■ **AUFGABE**: Entnimm dem Artikel über Joschka Fischer wortgetreu die Passage von „Joschka Fischer nennt“ bis einschließlich „Menschlichkeit in Gaza.“.

■ **QUELLE**:
>>>>>

Berlin

Joschka Fischer nennt mögliche Verhaftung Netanjahus »absurd«

Joschka Fischer (Bündnis 90/Die Grünen), ehemaliger Bundesaußenminister Foto: picture alliance/dpa

Der ehemalige Bundesaußenminister Joschka Fischer (Bündnis 90/Die Grünen) unterstützt Friedrich Merz (CDU) in seiner Ablehnung einer Verhaftung Benjamin Netanjahus, sollte dieser Deutschland besuchen. Gegen Israels Ministerpräsidenten liegt ein Haftbefehl vor, den der Internationale Strafgerichtshof (ICC) in Den Haag im November erlassen hatte, wegen angeblicher Kriegsverbrechen und Verbrechen gegen die Menschlichkeit in Gaza.

<<<<<

Datensätze zur Elementsuche:
>>>>>

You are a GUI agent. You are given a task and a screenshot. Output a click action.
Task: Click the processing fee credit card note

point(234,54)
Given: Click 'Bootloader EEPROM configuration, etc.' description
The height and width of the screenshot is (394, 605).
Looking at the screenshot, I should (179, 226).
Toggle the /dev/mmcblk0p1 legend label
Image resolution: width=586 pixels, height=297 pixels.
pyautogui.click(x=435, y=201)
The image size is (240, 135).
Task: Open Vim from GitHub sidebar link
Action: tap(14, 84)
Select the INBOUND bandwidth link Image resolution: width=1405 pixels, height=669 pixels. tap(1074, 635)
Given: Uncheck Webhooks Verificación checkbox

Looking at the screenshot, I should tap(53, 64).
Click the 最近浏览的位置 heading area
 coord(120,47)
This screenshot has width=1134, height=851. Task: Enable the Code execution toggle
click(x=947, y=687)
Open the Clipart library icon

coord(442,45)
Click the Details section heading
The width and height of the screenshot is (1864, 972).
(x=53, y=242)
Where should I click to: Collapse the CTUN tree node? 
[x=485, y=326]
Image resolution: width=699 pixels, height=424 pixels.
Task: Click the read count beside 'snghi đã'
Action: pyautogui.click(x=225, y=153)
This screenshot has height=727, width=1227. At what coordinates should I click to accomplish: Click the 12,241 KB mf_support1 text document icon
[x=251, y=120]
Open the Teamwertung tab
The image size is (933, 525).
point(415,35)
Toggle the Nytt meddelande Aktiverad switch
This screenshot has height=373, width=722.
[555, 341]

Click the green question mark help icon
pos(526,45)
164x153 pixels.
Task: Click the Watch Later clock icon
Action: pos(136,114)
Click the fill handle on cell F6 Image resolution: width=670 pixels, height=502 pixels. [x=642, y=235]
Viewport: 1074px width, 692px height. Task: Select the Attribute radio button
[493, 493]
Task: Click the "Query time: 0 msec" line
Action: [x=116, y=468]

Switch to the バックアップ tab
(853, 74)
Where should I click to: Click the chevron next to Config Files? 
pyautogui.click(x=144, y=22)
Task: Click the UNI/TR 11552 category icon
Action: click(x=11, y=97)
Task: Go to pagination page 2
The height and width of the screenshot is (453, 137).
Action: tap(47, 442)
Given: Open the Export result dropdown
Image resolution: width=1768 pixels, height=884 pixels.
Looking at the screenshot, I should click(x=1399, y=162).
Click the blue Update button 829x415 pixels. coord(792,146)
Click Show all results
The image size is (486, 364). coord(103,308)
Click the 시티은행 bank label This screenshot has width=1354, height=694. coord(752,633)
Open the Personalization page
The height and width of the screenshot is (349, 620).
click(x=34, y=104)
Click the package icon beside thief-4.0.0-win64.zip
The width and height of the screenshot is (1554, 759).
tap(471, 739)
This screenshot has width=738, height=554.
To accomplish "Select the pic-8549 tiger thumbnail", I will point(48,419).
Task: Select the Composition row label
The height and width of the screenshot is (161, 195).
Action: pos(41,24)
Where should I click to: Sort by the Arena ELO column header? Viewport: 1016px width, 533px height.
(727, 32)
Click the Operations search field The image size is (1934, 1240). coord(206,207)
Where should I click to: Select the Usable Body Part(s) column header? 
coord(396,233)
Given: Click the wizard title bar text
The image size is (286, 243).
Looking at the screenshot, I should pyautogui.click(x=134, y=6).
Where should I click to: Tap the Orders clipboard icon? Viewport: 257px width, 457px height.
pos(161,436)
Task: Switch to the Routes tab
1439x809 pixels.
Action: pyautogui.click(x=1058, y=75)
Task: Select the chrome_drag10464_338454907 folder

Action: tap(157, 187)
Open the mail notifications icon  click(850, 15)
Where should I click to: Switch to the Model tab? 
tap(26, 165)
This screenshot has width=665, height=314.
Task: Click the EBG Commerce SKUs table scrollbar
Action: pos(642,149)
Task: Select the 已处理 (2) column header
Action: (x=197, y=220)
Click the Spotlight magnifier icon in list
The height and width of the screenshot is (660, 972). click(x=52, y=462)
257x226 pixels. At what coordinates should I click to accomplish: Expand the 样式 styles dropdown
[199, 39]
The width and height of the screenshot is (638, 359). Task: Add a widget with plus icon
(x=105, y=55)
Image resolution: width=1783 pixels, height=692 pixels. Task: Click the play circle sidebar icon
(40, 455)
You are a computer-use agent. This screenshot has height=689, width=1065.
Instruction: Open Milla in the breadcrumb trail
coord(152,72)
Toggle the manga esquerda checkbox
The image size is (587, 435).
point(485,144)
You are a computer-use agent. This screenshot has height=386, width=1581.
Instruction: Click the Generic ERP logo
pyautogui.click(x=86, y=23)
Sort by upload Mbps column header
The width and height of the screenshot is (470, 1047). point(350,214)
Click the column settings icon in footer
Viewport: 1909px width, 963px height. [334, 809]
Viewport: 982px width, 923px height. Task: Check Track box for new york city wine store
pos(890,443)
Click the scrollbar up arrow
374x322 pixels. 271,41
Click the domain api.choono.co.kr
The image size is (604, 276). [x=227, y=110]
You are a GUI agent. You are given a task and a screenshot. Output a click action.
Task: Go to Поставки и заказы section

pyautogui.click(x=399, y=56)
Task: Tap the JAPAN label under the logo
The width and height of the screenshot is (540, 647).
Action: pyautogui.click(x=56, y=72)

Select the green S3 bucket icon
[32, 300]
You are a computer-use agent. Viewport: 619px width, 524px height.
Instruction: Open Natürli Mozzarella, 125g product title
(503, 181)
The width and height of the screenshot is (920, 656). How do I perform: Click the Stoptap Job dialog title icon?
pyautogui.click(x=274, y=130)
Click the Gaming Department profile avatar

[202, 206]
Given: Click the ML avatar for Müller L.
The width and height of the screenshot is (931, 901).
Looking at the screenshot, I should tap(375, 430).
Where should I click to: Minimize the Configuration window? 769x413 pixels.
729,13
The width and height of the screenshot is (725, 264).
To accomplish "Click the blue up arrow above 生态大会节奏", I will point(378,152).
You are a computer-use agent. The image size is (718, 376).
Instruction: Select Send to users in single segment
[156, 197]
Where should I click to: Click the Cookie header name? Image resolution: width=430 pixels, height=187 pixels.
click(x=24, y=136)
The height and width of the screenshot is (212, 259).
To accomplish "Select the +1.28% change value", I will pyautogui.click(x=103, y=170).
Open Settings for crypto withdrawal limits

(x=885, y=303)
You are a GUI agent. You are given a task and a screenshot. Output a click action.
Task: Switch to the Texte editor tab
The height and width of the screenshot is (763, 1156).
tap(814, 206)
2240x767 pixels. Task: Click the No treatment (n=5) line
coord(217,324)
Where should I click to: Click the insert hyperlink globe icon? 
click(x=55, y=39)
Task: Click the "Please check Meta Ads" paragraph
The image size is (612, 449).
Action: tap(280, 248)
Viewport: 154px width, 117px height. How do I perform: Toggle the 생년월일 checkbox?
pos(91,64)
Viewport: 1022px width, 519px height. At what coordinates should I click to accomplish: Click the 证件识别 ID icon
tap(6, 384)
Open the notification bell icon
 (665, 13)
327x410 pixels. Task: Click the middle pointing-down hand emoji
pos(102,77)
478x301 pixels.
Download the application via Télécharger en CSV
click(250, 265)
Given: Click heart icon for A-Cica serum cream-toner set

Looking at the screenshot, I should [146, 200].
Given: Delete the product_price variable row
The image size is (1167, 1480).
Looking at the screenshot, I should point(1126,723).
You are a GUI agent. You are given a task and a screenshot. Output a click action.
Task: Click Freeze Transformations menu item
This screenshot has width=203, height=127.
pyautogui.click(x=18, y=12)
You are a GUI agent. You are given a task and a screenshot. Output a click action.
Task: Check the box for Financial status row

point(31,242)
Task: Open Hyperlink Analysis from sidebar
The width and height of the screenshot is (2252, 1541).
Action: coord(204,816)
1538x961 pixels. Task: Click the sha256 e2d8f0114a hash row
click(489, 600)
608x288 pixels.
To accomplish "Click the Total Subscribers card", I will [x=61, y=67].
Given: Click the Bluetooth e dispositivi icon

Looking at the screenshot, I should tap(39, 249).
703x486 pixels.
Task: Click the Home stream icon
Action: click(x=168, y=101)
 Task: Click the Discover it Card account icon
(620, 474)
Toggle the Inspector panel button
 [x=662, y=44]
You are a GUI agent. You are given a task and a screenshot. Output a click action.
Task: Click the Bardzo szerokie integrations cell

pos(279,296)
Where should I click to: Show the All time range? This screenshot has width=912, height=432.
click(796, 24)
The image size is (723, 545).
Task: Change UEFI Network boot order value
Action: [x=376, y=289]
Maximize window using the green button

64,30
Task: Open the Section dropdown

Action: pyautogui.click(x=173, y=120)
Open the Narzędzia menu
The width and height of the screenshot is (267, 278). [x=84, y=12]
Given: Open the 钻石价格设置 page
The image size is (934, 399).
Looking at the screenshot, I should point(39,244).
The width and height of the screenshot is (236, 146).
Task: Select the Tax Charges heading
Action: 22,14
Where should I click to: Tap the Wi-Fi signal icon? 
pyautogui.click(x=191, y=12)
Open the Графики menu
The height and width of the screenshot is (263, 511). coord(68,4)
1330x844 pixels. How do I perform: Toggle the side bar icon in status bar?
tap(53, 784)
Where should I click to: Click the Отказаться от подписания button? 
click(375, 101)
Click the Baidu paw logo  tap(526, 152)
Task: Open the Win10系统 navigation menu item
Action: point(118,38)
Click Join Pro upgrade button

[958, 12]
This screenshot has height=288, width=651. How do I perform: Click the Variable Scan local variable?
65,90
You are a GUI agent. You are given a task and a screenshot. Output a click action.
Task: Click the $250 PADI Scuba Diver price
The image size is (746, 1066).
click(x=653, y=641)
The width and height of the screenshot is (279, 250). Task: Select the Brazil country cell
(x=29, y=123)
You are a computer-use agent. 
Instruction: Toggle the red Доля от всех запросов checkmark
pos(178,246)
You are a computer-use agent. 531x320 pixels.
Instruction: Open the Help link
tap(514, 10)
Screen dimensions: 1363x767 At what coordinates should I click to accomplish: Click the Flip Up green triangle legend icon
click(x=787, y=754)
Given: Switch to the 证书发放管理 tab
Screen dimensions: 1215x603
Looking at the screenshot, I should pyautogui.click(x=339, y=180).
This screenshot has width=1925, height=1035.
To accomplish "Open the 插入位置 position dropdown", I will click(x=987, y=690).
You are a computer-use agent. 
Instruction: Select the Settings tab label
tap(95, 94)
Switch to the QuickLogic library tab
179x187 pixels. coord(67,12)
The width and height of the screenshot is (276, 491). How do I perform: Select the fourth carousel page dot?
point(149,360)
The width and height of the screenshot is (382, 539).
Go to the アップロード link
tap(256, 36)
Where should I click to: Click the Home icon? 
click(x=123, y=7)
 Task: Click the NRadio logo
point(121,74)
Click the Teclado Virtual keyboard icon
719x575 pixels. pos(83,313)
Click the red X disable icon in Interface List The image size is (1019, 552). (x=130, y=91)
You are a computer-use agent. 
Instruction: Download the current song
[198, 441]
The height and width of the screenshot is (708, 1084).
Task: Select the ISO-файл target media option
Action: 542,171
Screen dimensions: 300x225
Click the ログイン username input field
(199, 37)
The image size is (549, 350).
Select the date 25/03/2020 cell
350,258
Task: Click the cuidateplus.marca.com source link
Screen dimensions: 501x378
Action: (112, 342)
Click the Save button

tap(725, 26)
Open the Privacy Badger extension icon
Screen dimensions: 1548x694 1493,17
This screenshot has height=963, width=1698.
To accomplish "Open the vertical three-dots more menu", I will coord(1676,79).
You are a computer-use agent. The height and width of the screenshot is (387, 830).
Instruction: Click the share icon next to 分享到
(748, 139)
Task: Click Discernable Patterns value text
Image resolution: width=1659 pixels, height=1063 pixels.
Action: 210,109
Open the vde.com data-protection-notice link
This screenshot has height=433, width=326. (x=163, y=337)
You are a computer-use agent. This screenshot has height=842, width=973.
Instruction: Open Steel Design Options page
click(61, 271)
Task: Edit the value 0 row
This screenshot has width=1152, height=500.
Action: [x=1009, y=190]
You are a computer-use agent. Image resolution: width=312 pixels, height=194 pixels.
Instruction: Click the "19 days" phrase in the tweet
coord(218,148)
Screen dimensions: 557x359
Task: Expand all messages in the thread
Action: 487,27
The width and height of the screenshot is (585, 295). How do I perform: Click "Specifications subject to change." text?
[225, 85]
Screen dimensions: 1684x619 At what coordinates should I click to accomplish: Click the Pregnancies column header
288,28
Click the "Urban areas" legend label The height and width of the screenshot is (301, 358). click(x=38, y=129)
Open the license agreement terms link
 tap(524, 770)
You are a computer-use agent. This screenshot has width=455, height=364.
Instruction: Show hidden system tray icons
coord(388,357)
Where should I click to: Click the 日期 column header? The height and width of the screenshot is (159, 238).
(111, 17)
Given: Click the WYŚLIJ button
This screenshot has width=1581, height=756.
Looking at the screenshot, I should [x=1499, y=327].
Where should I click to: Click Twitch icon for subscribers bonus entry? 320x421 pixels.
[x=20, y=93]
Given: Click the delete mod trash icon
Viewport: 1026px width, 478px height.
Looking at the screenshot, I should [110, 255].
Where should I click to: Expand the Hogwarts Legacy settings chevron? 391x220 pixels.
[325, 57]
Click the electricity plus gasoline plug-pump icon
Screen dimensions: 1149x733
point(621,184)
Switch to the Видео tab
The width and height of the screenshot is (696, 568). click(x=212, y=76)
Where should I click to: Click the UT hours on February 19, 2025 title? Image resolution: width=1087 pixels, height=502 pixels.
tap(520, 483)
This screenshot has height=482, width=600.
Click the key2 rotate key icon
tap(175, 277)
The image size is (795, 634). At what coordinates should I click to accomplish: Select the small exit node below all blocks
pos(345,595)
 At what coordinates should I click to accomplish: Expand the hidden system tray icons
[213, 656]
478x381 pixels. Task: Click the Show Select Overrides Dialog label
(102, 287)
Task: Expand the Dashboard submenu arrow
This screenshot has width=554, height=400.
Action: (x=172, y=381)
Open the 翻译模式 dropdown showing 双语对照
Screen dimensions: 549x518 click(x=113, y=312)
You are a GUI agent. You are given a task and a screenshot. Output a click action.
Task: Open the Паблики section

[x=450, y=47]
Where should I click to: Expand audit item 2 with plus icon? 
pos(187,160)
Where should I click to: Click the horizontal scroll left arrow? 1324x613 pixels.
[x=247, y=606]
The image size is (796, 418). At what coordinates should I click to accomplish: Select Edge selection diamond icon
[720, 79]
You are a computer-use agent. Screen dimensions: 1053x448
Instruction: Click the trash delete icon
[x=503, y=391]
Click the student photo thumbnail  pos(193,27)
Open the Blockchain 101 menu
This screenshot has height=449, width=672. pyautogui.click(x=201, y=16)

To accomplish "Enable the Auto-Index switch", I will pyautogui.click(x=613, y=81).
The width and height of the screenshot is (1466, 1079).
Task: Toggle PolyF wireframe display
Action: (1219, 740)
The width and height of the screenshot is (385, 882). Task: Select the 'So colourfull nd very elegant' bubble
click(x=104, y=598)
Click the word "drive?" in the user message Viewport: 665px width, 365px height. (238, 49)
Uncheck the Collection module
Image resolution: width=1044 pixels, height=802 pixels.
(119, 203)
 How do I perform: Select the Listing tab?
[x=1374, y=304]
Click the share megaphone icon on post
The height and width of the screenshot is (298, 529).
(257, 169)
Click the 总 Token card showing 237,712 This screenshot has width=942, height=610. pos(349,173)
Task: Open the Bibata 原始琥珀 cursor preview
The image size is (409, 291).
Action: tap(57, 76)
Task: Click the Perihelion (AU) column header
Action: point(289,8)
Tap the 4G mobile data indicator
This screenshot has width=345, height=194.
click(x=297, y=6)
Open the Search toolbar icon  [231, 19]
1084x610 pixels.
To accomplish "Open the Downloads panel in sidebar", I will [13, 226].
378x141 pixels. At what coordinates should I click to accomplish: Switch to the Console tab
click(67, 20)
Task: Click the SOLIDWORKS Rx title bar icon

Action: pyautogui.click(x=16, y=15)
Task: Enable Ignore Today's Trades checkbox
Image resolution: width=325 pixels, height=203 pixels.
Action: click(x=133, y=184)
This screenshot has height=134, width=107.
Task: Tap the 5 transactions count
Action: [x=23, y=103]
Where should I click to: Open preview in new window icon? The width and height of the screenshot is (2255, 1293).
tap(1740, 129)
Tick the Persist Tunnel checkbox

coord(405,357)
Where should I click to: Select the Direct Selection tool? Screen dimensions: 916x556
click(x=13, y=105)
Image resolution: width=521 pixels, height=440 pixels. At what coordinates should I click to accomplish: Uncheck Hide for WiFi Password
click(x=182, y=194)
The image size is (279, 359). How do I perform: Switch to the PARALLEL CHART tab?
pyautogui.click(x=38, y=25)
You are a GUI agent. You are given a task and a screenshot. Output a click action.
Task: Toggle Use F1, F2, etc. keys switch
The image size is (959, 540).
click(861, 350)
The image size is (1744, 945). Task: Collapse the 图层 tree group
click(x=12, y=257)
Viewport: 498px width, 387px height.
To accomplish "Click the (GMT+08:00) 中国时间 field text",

<<<<<

■ **LÖSUNG**:
Joschka Fischer nennt mögliche Verhaftung Netanjahus »absurd«

Joschka Fischer (Bündnis 90/Die Grünen), ehemaliger Bundesaußenminister Foto: picture alliance/dpa

Der ehemalige Bundesaußenminister Joschka Fischer (Bündnis 90/Die Grünen) unterstützt Friedrich Merz (CDU) in seiner Ablehnung einer Verhaftung Benjamin Netanjahus, sollte dieser Deutschland besuchen. Gegen Israels Ministerpräsidenten liegt ein Haftbefehl vor, den der Internationale Strafgerichtshof (ICC) in Den Haag im November erlassen hatte, wegen angeblicher Kriegsverbrechen und Verbrechen gegen die Menschlichkeit in Gaza.